Wednesday, 26 March 2014

Joint Oireachtas Committee on Transport and Communications

Strategic Plan 2012-17 and Other Issues: RTE

11:35 am

Mr. Noel Curran:

Yes, there will be. There is a continual review because the commercial income did not meet our expectations last year. We are continually reviewing it. The Deputy will have seen that in the statement we made concerning Raidió na Gaeltachta as well.

In terms of premium, I said two years ago that it was an important service for us to provide internationally. I felt we should be providing it internationally. It is not absolutely within our control. There are elements of this in terms of public value tests and other tests. I would hope that we will be in a clearer position in the next three to four weeks to know, not what our plans are because we know what they are, but whether we can move towards some kind of an announcement in that regard. I would reiterate that this is and has been a priority for us.

I agree that more can be done and will be done with Saorview. We have not had the marketing budget and have been constrained financially in linking the Saorview platform with platforms like Freesat in any overt way such as through combination marketing. We believe that the combination of Saorview with some of those satellite services is a potent service, but we have been restricted in how overtly we can say that. However, we have plans in that regard. I have talked about Saorview being connected and we have other marketing plans. I accept the findings of the recent BAI report from Ono, but it highlighted that Saorview and FirstView homes were 160,000 and may reduce.

I felt very strongly that they completely ignored the second television phenomenon. Having the Saorview platform in 700,000 homes, be it in regard to the first or second television, gives us a marketing tool that we need to expand on.

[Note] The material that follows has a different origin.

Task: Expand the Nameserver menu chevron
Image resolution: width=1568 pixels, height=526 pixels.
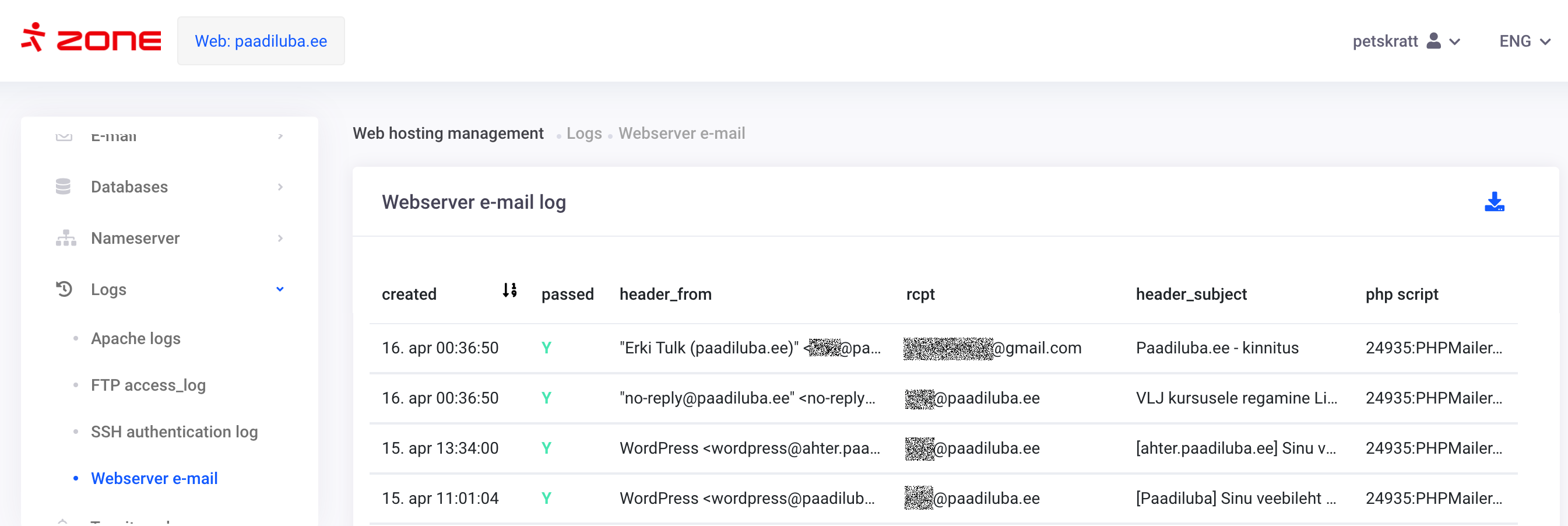Action: click(x=280, y=238)
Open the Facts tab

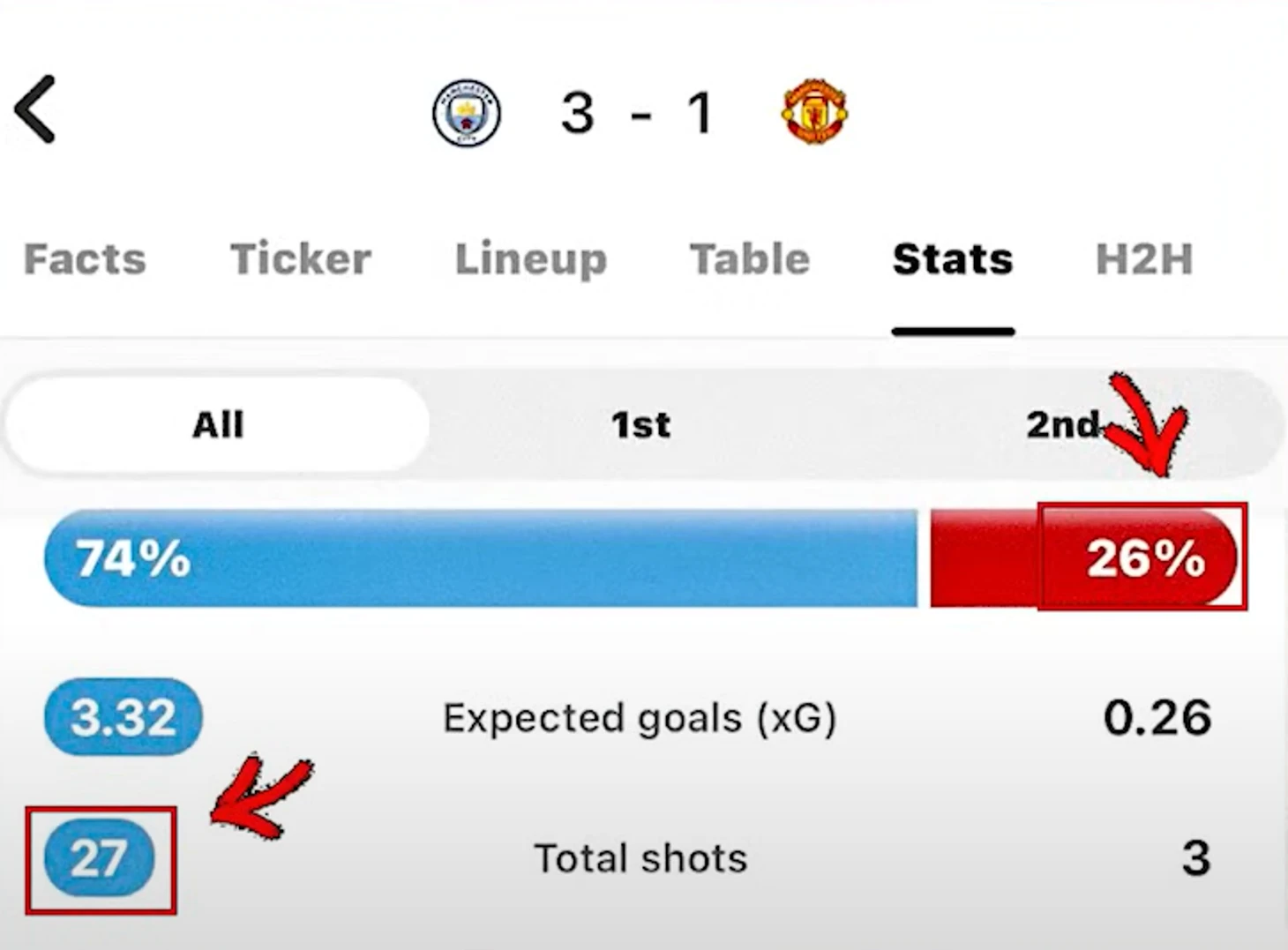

I will ask Mr. Eamon Kennedy to address defamation. A specific question was asked on whether we are crying wolf in some respects. Perhaps that is not the language that was used. If the "Saturday Night Show" conversation — I am not judging the rights and wrongs to some degree — had been on the Jay Leno show, there would not have been a question of a defamation case. The first amendment, the actual malice criterion and a range of other measures would have applied. Had the conversation been in the United Kingdom, with its new changes to defamation law, the requirement that serious harm must be proven early on might have had an impact. Certainly, we need to wait to see what legal precedents arise from the UK application of honest opinion. I do not know whether Mr. Kennedy has a different view from me on that. What I have expressed is as much a personal view as anything else. Mr. Kennedy is free to contradict me.